PKK’ya operasyon yaparken..!

Haberin Devamı

Aşağıdaki yazı haberi duyduğum ilk anda Salı akşam üstü yazılmıştı, dün yazım uzun olduğu için yer nedeniyle veremedim, bugün sizinle paylaşacağım. Zira daha sonra Ankara Barosu Başkanı Metin Feyzioğlu’nun “Bu tanıklığın hukukla bağdaşmadığı”nı anlattığı basın bildirisi geldi.

***


Genelkurmay eski Başkanı İlker Başbuğ, dünya çapında ünlü cerrah Prof Dr. Mehmet Haberal, gazeteci Mustafa Balbay, Tuncay Özkan gibi isimlerin yargılandığı Ergenekon davasında “gizli tanık” olarak dinlenmiş..
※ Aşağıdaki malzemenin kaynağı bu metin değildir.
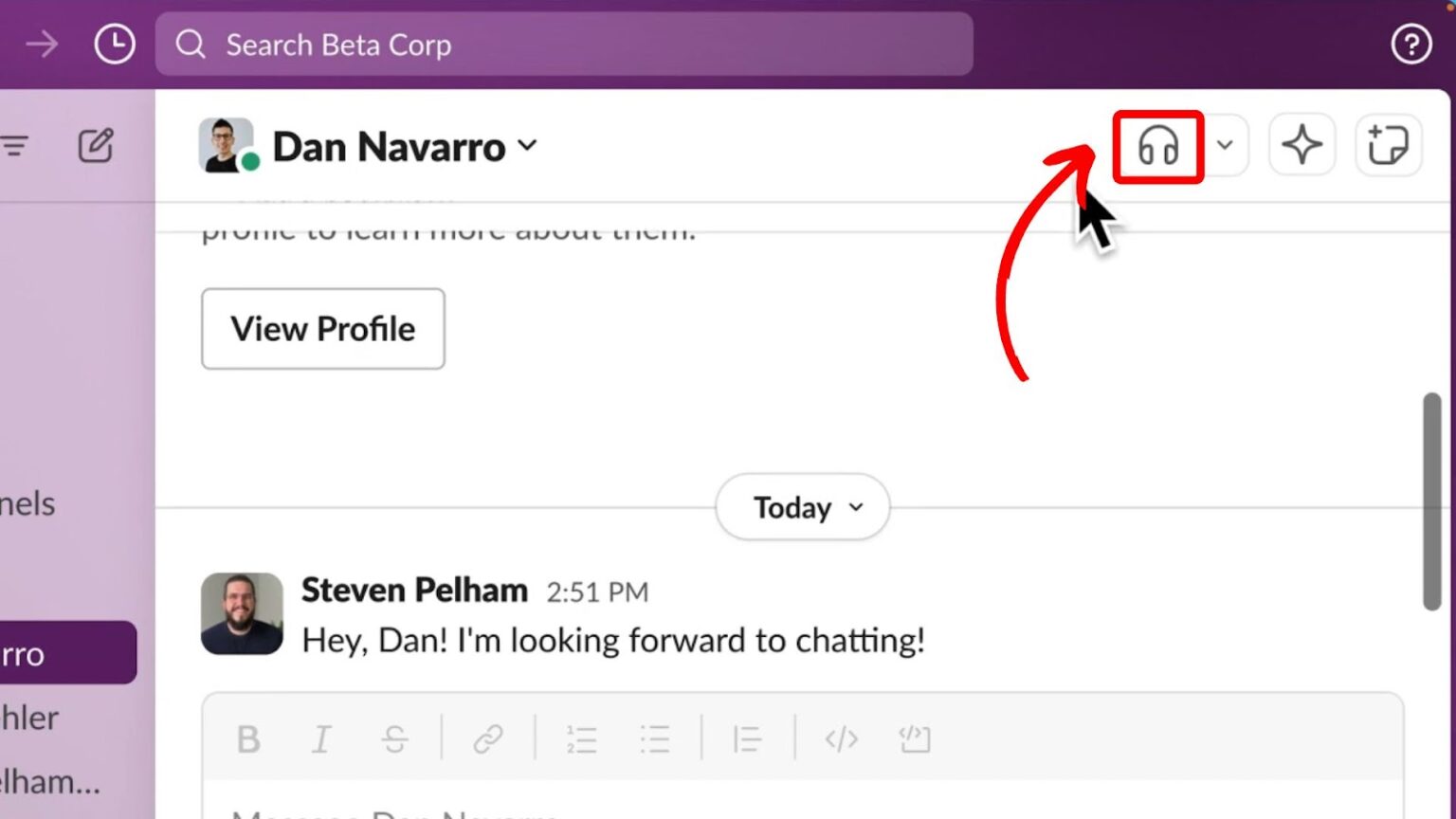Open view history with the clock icon
Screen dimensions: 1456x819
[114, 44]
“PKK’nın 2’inci adamı” denen 20 Mayıs 1999’da ölüm cezasına çarptırılan ve sonra cezası ömür boyu hapse çevrilen bir teröristin böyle isimlerin bulunduğu bir davada “gizli tanık” yapıldığını duyan herkes aynı tepkiyi verir; “Yok artık”! Ben de ilk anda aynen bunu dedim. Demek mahkemelerimiz ülkenin yıllarca Genelkurmay Başkanlığını yapan Başbuğ’a ve diğer “dürüst, saygın” tanınan, kimseye bir zarar vermemiş isimlere inanmayacak ama ömür boyu hapse mahkum edilmiş bir terör örgütü liderine inanacak. Pes yani, yok yani..
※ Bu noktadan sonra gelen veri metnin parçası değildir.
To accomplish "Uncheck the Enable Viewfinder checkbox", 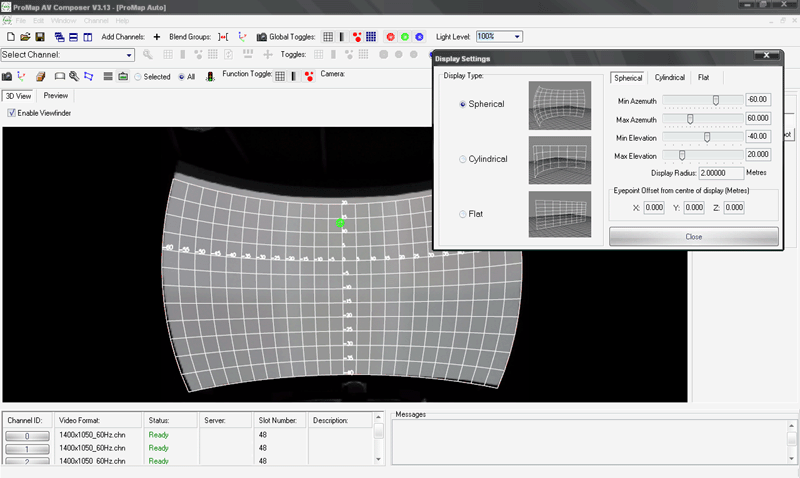I will point(11,113).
Ama bu da olmuş.. Akşam saatlerinde (Salı akşamı) İlker Başbuğ’un “PKK’lılar tanık, yakalayanlar sanık” dediği haberi çıktı ki yerden göğe haklı.. Başka ne desin, söylenecek söz kaldı mı?

***


Benim dün yazdıklarım böyleydi..

Metin Feyzioğlu’nun açıklamasından bazı bölümler ise şöyle: “Terör örgütü yöneticisine gizli tanık kalkanı verilmesinin hiçbir hukuki ve vicdani açıklaması olamaz..

Şemdin Sakık on binlerce Türk askerinin, polisinin, kamu görevlisinin, öğretmenin, doktorun, küçük bebeklerin dahi katledilmesinden sorumlu terör örgütünün üst düzey yöneticisidir.
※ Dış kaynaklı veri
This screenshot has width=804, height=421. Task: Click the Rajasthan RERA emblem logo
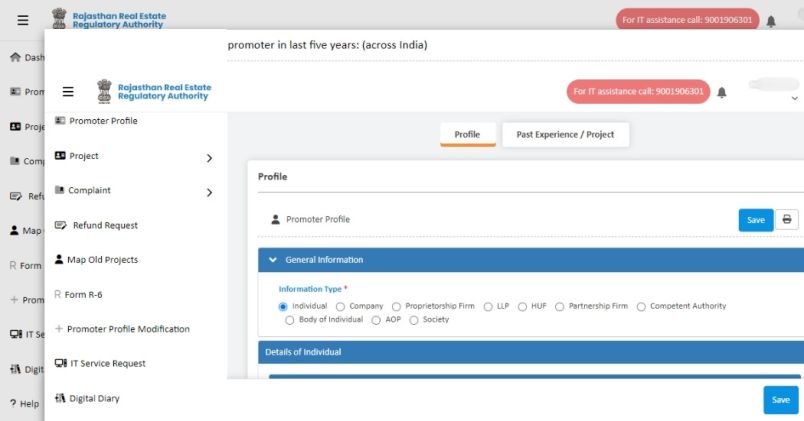coord(104,91)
İddia edilen bir darbe teşebbüsünün yargılamasını yapmakta olan bir mahkemenin ‘terör örgütü üst düzey yöneticisi’ne gizli tanık sıfatı vererek, onu koruma kalkanı altına alması, hukuki veya vicdani hiçbir gerekçe ile kabul edilemez.”

HUKUKEN MÜMKÜN DEĞİL!

“Bu şahsın gizli tanık sıfatıyla tanık kürsüsüne çıkartılması; terörle mücadele görevlerinde bulunmuş asker ve polislerin, milletvekillerinin, gazetecilerin, siyasetçilerin yargılandığı bir davada ‘kamu tanığı’ olarak dinlenmesi, Türkiye’yi bölmek için yıllardır en acımasız katliamları yapan terör örgütünün meşrulaşmasına ve ardından siyasallaşmasına hizmet edecektir.

Hiç kuşkusuz izahı hukuken mümkün olmayan söz konusu yargısal uygulama, terör örgütüyle canları pahasına mücadele eden kamu görevlilerinin mücadele azmini etkileyecektir.”

BAŞKAN’A KARŞI TERÖRİST..

Bir baro başkanı, hele de Başkent’in Baro Başkanı hiç şüphesiz hukuku en az o mahkeme hakimleri kadar iyi bildiğine ve “izahı hukuken mümkün değil” dediğine göre hukuka uymayan bu “tanıklık” kararı nasıl alınabilmiş merak ediyor insan.. Öyle ya, bir yandan “Irak sınırı boyunda mor berelilerin PKK yerleşim noktalarına operasyon yaptığı” haberi verilirken diğer tarafta “PKK lideri”ni yıllarca Genelkurmay Başkanlığı yapmış, hükümetle birlikte en önemli “terörle mücadele” kararları almış olan İlker Başbuğ’un karşısına “tanık” yapmak, onun vereceği bilgilere inanmak merak edilecek meseledir.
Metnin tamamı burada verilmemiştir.